DOCUMENT PASSAGE
** begin **

At some point in every discussion, a flabbergasted writer, TV host, investor, or corporate governance “expert” asks the question: “Where is Tesla’s board in all of this?”

It’s a self-evident, reasonable sounding question. It is also perhaps a touch naïve.

Tesla Motors store in Piazza Gae Aulenti square in Milan, ITALY – June 2, 2019.

Tesla’s Board Didn’t “Fail”

The incessant questions about Tesla’s board presuppose that it somehow failed. Not really. Tesla’s board performed precisely how it was designed.

Let’s just all be brutally frank. When CEOs install their friends on the board, they do so for one primary reason: to implicitly thwart objective oversight. With few exceptions, friends don’t do a great job of overseeing friends, and CEOs know it.

Tesla’s board – predominantly comprised of “friends of Elon” – likely has performed in accord with its CEO’s expectations: they have been abundantly deferential.

Thinking that a board comprised of a CEO’s friends is somehow going to miraculously transform into a strategic asset for shareholders in certain circumstances is somewhere between unrealistic and fanciful. And, let’s be clear; it’s contrary to the purpose behind the “bro-board’s” architecture.

Despite obviously having a bit of fun with the term itself, two important provisos regarding bro-boards: (1) in my boardroom experience, I’ve learned that you can have a board comprised of sophisticated, highly-credentialed directors (like Tesla’s), but even they will struggle to be fiercely objective and courageous on behalf of shareholders – the hallmarks of great governance – when it comes to overseeing their C-suite friends; and (2) the insidious aspects of bro-boards are also found when board members are all friends with each other, because they, too, shy away from constructive disagreement due to their camaraderie.

This Was a Buy-side Failure

Whether it is CEOs who can’t be fired – like Mark Zuckerberg or Evan Spiegel – or companies with boards like Tesla’s that are stocked with the CEO’s friends, smart investors know that they’re not investing in a company so much as they are investing in… a single person.

** end **

TASK DETAILS
Please continue the piece on Tesla's board, picking up right after its final sentence.

SOURCE MATERIAL
** begin **

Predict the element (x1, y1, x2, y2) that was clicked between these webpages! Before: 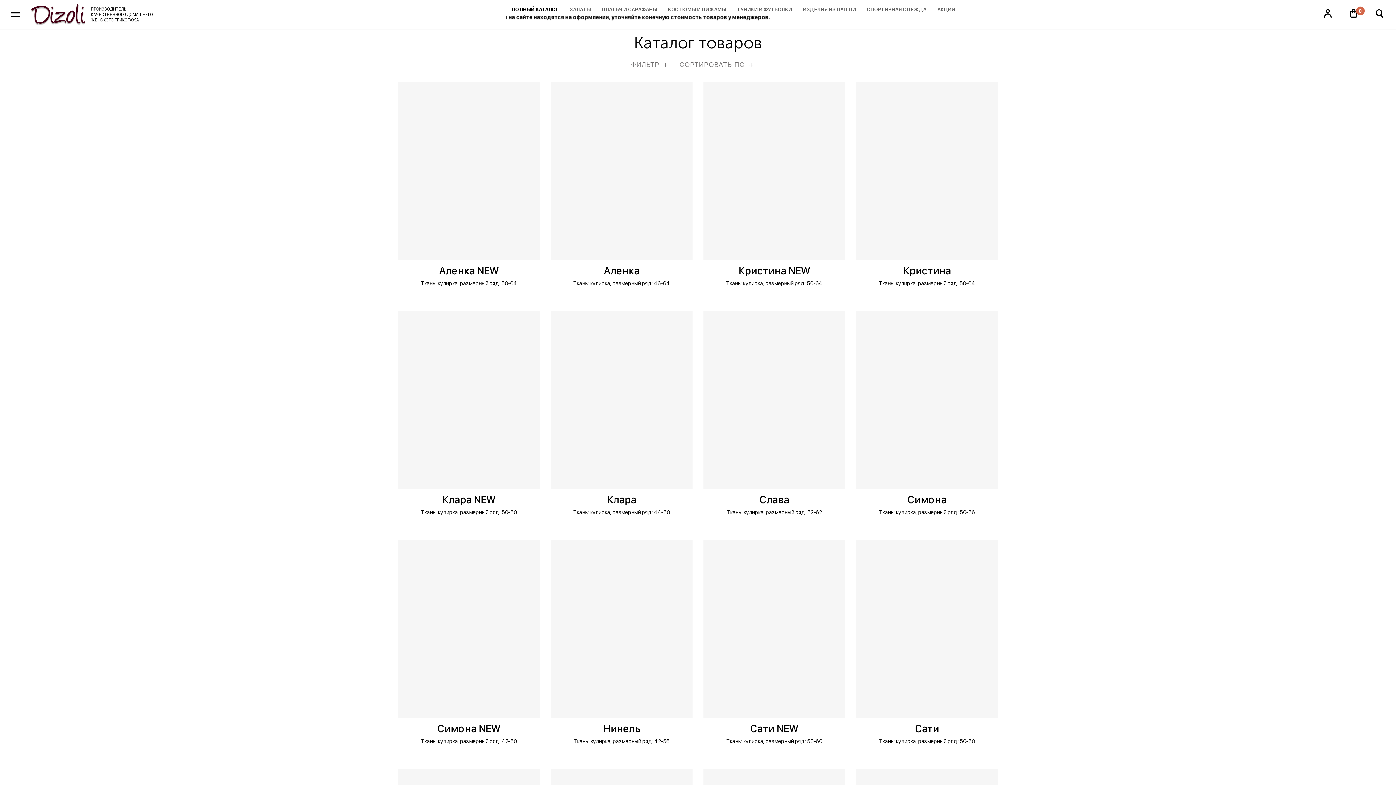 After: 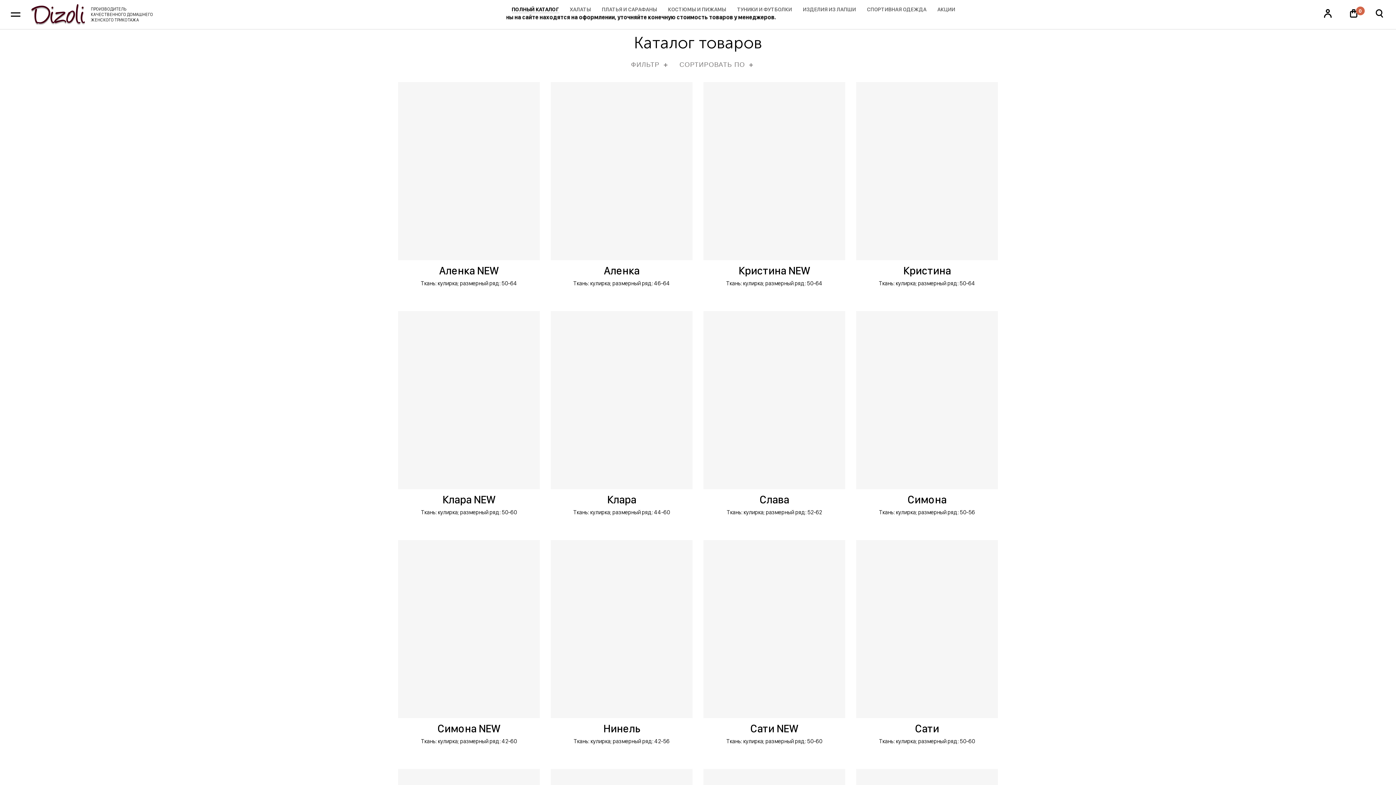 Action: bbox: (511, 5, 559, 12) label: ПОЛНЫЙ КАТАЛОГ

** end **

TASK RESPONSE
Investing in a single person can – of course – go well for long periods of time. People are imperfect, though, and they’re going to fail in one way or another. It’s a certainty.

How do we know? Because we all know the people who have successfully scaled from the garage to highly profitable, global enterprises by their first names; e.g., Steve, Sara, Larry, Bill, Marc, etc.

In protracted rising markets, the buy-side becomes complacent. They fall victim to “CEO worship.” They lose sight of the fact that stocks that go up will come down, and they forget that even otherwise iconic CEOs make mistakes – sometimes big ones.

The complacency and forgetfulness are on full display when multibillion-dollar companies are governed year after year by friends of the CEO.

Tesla investors knowingly voted for the quintessential bro-board. They knowingly voted for oversight-lite, if you will. And by all outward appearances… that’s what they got.

Three Blunt Takeaways

  1. Companies are like human bodies – they are healthy until they’re not, and it’s only a matter of time until they’re not. Real boards are the eyes and ears for shareholders; they help architect and monitor sustainable growth, and they also catch tiny moles before they develop into metastatic melanoma.
  2. In the history of U.S. capital markets, corporate governance scrutiny has always been inversely proportional to corporate performance. But the smartest investors are starting to realize that putting off exacting review of corporate boards is somewhat akin to upgrading your sprinkler system… after your house burns down.
  3. Valueless boards are the manifestation of investor acquiescence. I have many former buy-side colleagues who will go on and on about the substandard governance of a portfolio company to virtually anyone who will listen to them, yet they rarely read proxies from beginning to end or attend shareholder meetings.

When it comes to bro-boards – you get what you (don’t) vote for.

This post was originally published on LinkedIn Pulse.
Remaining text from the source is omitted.